The Holidays were hard on everyone. The memories of last year were bitter. Knowing that you were going to be leaving soon and saying goodbye was painful, and there were too few smiles that year. But in it all, we did have some moments I will never forget. The walks we would take together while pushing your chair. The littles taking turns pushing you, the news of your brother and his wife, and how you cried out, NO! One of the last words you ever said. You and I decorating the tree together, yeah I saw you in your wheelchair, just wishing you could help me with the lights. I know… I never get those things just the way you like them. Did you know I saved the one, that last Christmas ornament, the one you placed on the tree? I marked it with your initials so we could always remember our last Christmas together.
This Christmas was the first without you and as Molly put it, we “just wanted more memories with you.” But we couldn’t, we just couldn’t, you were not there. So, in your honor, we made Gingerbread houses… yes, I did, you know how much I hate those little things, and I also know how much you loved building them with the littles, so I was sure to join in, in your absence. My gingerbread house came out as I expected – awful – I needed you to help me have the stick-to-itiveness for it. All the little designs and gumdrops are all too much for my big hands and little patience.
Then I traveled down to Sean’s for a week of guy time. I sat in the hot tub in the mornings and thought about how we loved to do that together. How we would talk about how we are so proud of him and what a fine man he had become. And commit time together in prayer for him and the family God has for him. Sean’s Christmas was a “bah humbug” Christmas as he put it. Not a decoration in sight. I laughed to myself how you would not have let that stand and would have strung up a string of lights or something to bring him into the spirit, even to his quiet objections.

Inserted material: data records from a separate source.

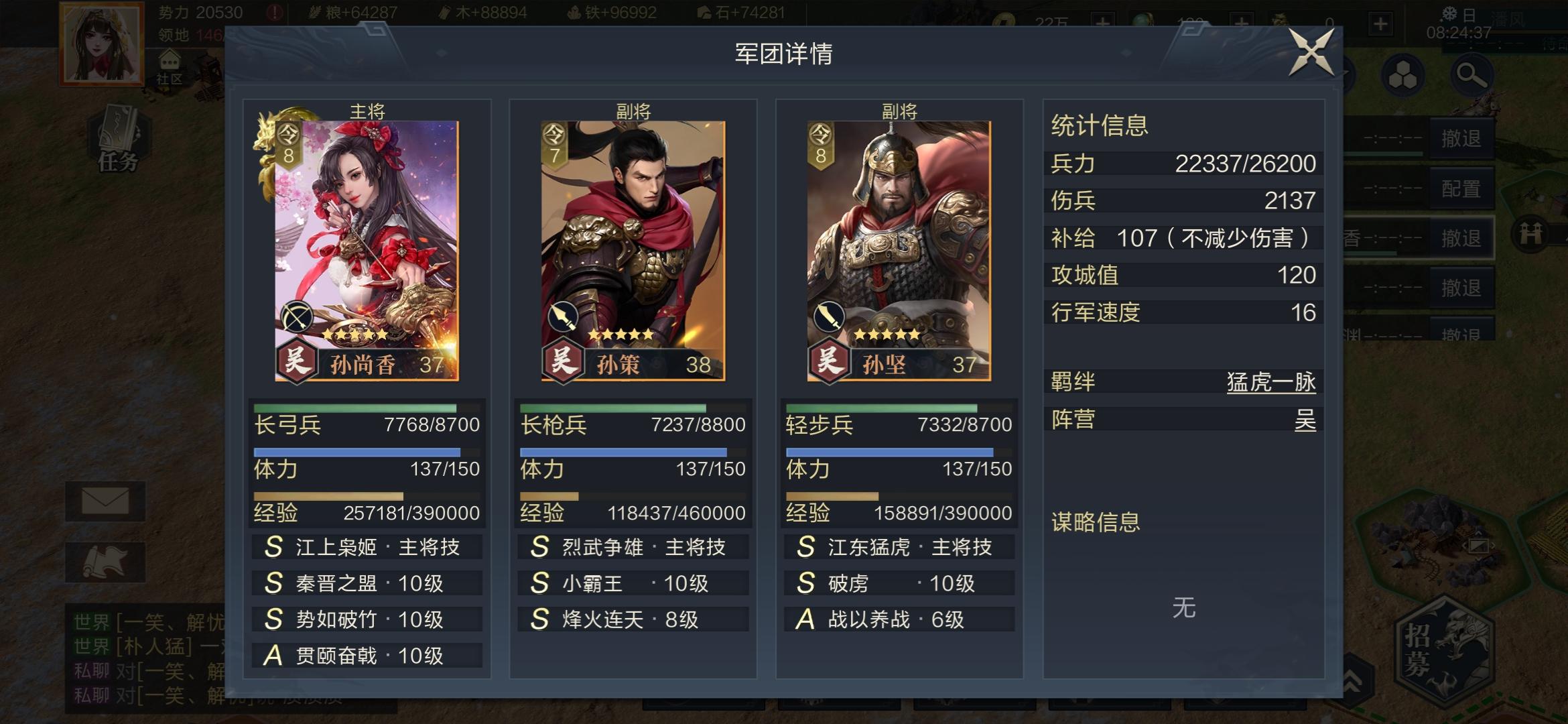This screenshot has height=724, width=1568.
Task: Open 孙尚香 main general card
Action: click(x=367, y=251)
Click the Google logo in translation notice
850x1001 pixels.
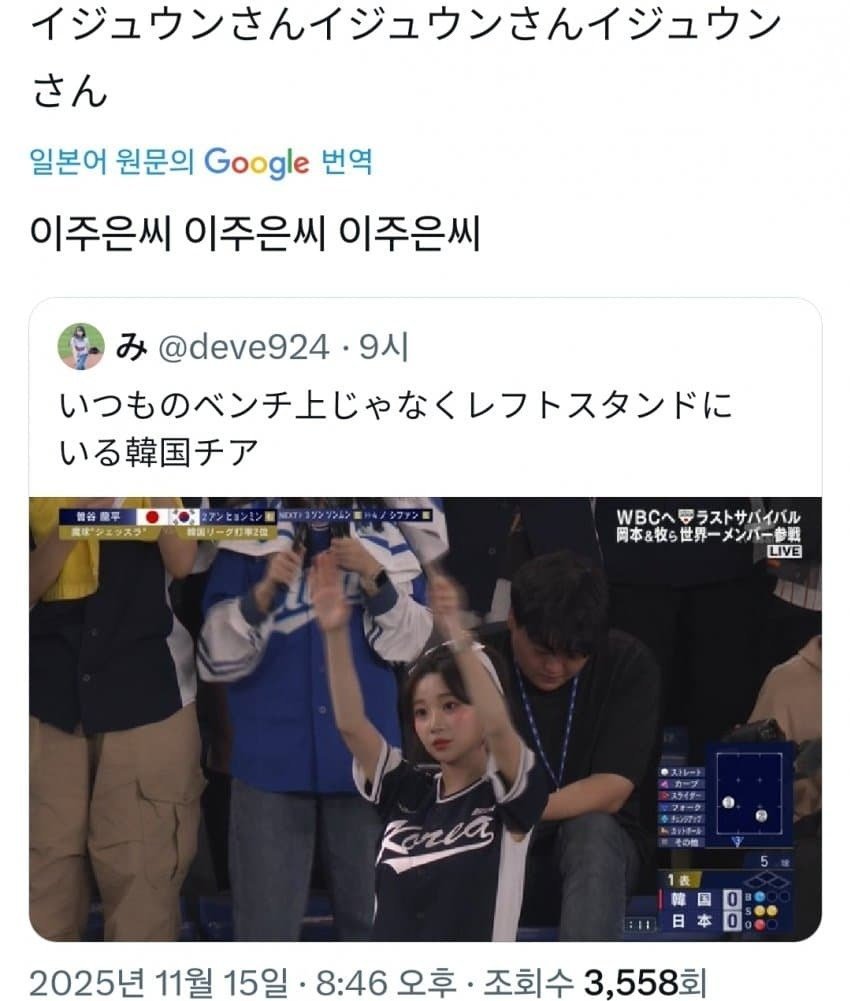click(256, 162)
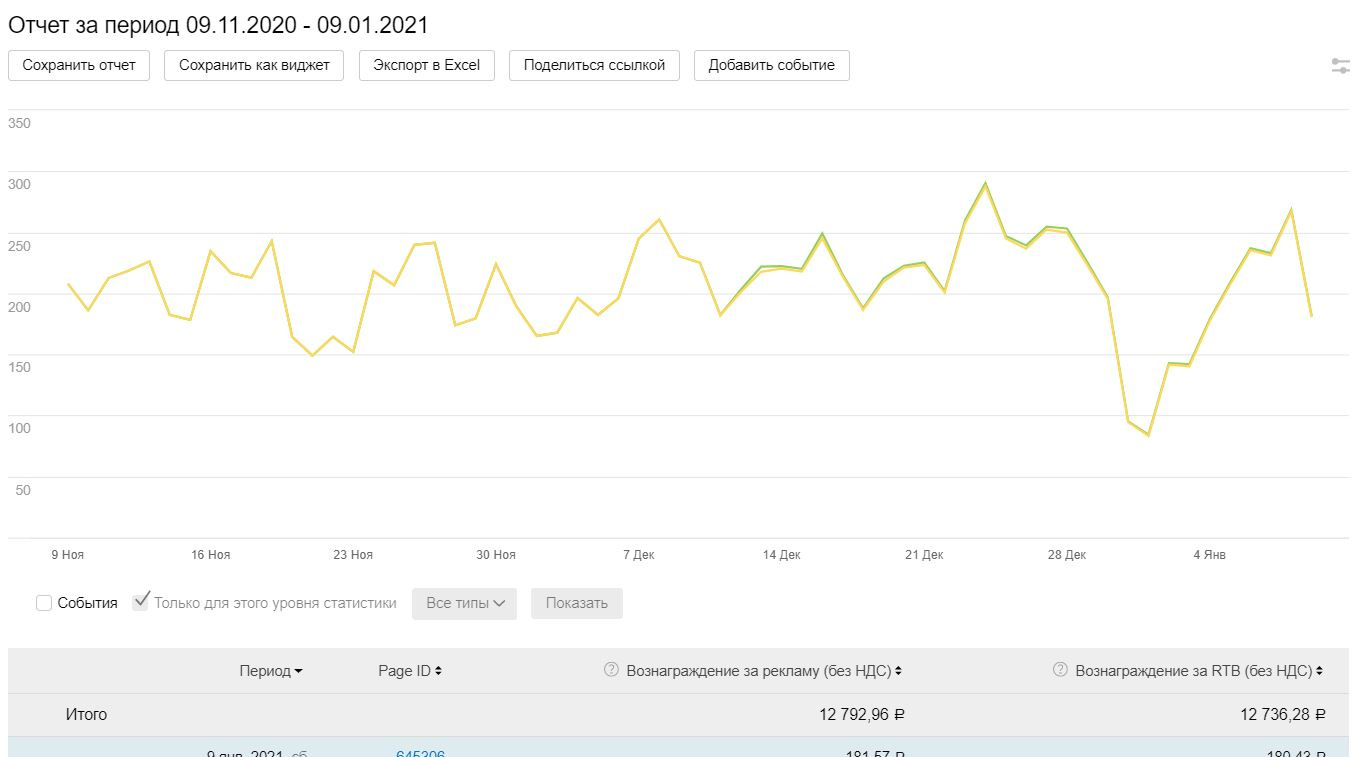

For me, I am moving forward the best I can without you. I have fulfilled some of our plans together and have made some different ones. I will be writing more, as you have encouraged. Yes, I finished Ghost Patriot, and I am proud of it! I think you would have loved it. I am looking for an RV, like we planned, and taking my books on tour.
I wish you were here, but the Lord has His Glory in mind. I can trust Him for that, as I know you do.
When I catch up with you I will be cutting in to dance with you, the bride of my youth.
Oh, how I loved you, my sweet girl!
- Me (RHP)
PS: Did you catch up with my parents in heaven? They love you so much, be sure to fill them in on everything. Say hello to Luis, he got there just a couple of months after you did.